Selected excerpt:
###

The film opens with an awe-inspiring CGI descent from the heavens to a bustling, stone-paved German town. The costumes and sets don’t connote a definite time, which could be anywhere between Shakespeare’s day and the early 19th century. The opening shot of Dr. Faust (Johannes Zeiler) gruesomely dissecting a corpse, viewed from the penis up to its bowel-less interior, makes it clear this is not going to be a romantic walk through the rose garden. While he hacks away at the body, he debates the exact location of the soul with his assistant, proudly asserting, “the God who shakes me inside is powerless outside of me.” Fighting words, metaphysically speaking.
Torrents of dialogue pour out, making it necessary for non-German speakers to speed-read through cascading subtitles. This is far from a dull, academic work and the fast-paced talk is matched by swiftly changing scenes full of vibrant visuals. Life bubbles out of each frame in a grungy, foul-smelling rush.
Hunger drives the good doctor to visit a chattyold money-lender (Anton Adasinskiy) whose cobwebby shop is full of strange objects. He rejects all the trifles Faust offers to pawn, finally getting the doctor’s “autograph” in blood. Though he modestly denies he’s the devil, when he strips naked to bathe in front of dozens of washerwomen his body is as lumpy as an alien’s and, telling detail, his miniscule male organ is placed in the back, where a tail might be expected.

###

Written request: Could you copy the Faust film review above word for word, keeping every character unchanged?

Given material:
###

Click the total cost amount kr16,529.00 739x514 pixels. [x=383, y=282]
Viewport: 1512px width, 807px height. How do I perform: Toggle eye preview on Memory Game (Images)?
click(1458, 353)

###

Worked answer:
The film opens with an awe-inspiring CGI descent from the heavens to a bustling, stone-paved German town. The costumes and sets don’t connote a definite time, which could be anywhere between Shakespeare’s day and the early 19th century. The opening shot of Dr. Faust (Johannes Zeiler) gruesomely dissecting a corpse, viewed from the penis up to its bowel-less interior, makes it clear this is not going to be a romantic walk through the rose garden. While he hacks away at the body, he debates the exact location of the soul with his assistant, proudly asserting, “the God who shakes me inside is powerless outside of me.” Fighting words, metaphysically speaking.
Torrents of dialogue pour out, making it necessary for non-German speakers to speed-read through cascading subtitles. This is far from a dull, academic work and the fast-paced talk is matched by swiftly changing scenes full of vibrant visuals. Life bubbles out of each frame in a grungy, foul-smelling rush.
Hunger drives the good doctor to visit a chattyold money-lender (Anton Adasinskiy) whose cobwebby shop is full of strange objects. He rejects all the trifles Faust offers to pawn, finally getting the doctor’s “autograph” in blood. Though he modestly denies he’s the devil, when he strips naked to bathe in front of dozens of washerwomen his body is as lumpy as an alien’s and, telling detail, his miniscule male organ is placed in the back, where a tail might be expected.